Shell’s first-quarter profits exceeded market expectations on Thursday, as the energy major maintained its dividend and announced a further $4bn of share buybacks.
The company reported adjusted earnings of $9.6bn, easily surpassing average analyst estimates of $8bn. Although lower than the $9.8bn Shell reported in the final quarter of 2022, its latest profits eclipsed the $9.1bn it made in the first three months of last year when Russia’s invasion of Ukraine sent oil and gas prices soaring.
The bumper earnings were driven by improved operational performance and better results in trading, Shell said in a statement. That helped offset the effect of lower oil and gas prices.
The quarter was the first for the company under chief executive Wael Sawan, who took the top job in January. Sawan, a Shell lifer and former head of its oil, gas and renewables businesses, has pledged to focus on performance in a bid to close a yawning valuation gap between Shell and US rivals, which are valued at higher multiples of their cash flow.

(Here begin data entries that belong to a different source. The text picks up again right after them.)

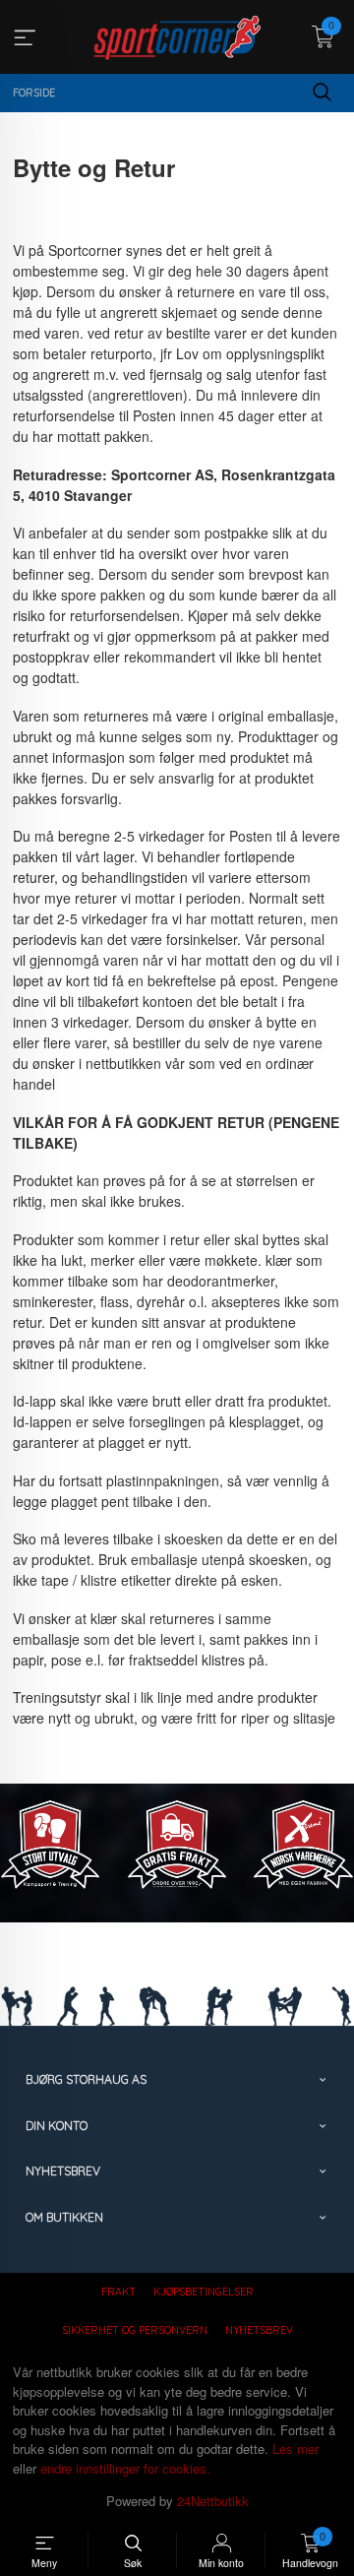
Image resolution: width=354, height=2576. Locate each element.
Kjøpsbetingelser (203, 2291)
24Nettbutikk (213, 2500)
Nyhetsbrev (259, 2330)
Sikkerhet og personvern (134, 2330)
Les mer (295, 2448)
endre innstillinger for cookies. (125, 2468)
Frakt (118, 2291)
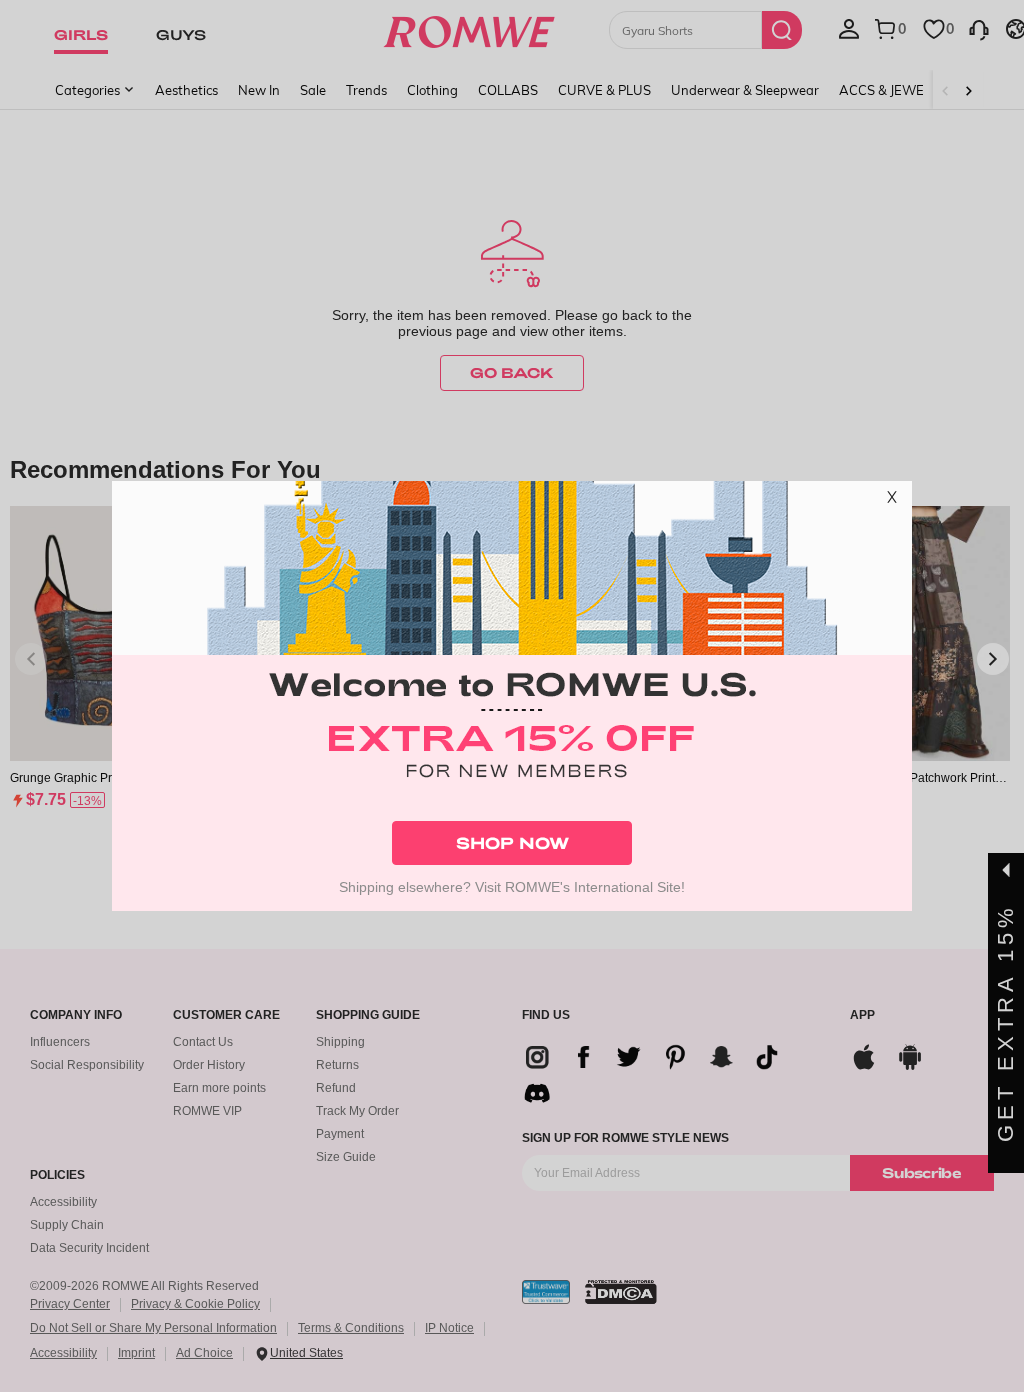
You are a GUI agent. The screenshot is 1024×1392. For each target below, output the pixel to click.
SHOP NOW (512, 842)
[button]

To help close that gap, Shell has committed to using excess cash to repurchase its own shares. In the first quarter, Shell said it had returned $6.3bn to shareholders through $2bn in dividend payments and $4.3bn of share repurchases.
Last year, the group distributed $26bn to investors, including $18bn in share buybacks, as the upheaval in global energy markets helped the company to a record annual profit of $40bn.
The biggest earnings driver in the first quarter was the integrated gas business, which includes Shell’s giant liquefied natural gas trading operation. Higher LNG production at Shell’s Prelude operation in Australia helped offset falling prices, while trading had another strong quarter, delivering gas earnings of $4.9bn.
Like BP and TotalEnergies, Shell does not provide a full financial breakdown of the profitability of its commodity traders, but its vast trading operation is an increasingly important driver of profits. Analysts at Bernstein Research estimate that trading contributed about $16.6bn in earnings before interest, tax, depreciation and amortisation in 2022, representing 20 per of the group earnings.
Sawan insists he does not plan to change the strategy he helped develop under former chief executive Ben van Beurden but has also indicated he would consider boosting oil production rather than continue to let it fall by 1 to 2 per cent per year as Shell previously pledged.
Shell has said it would provide more guidance about the companies’ plans and targets at an investor day in the US on June 14.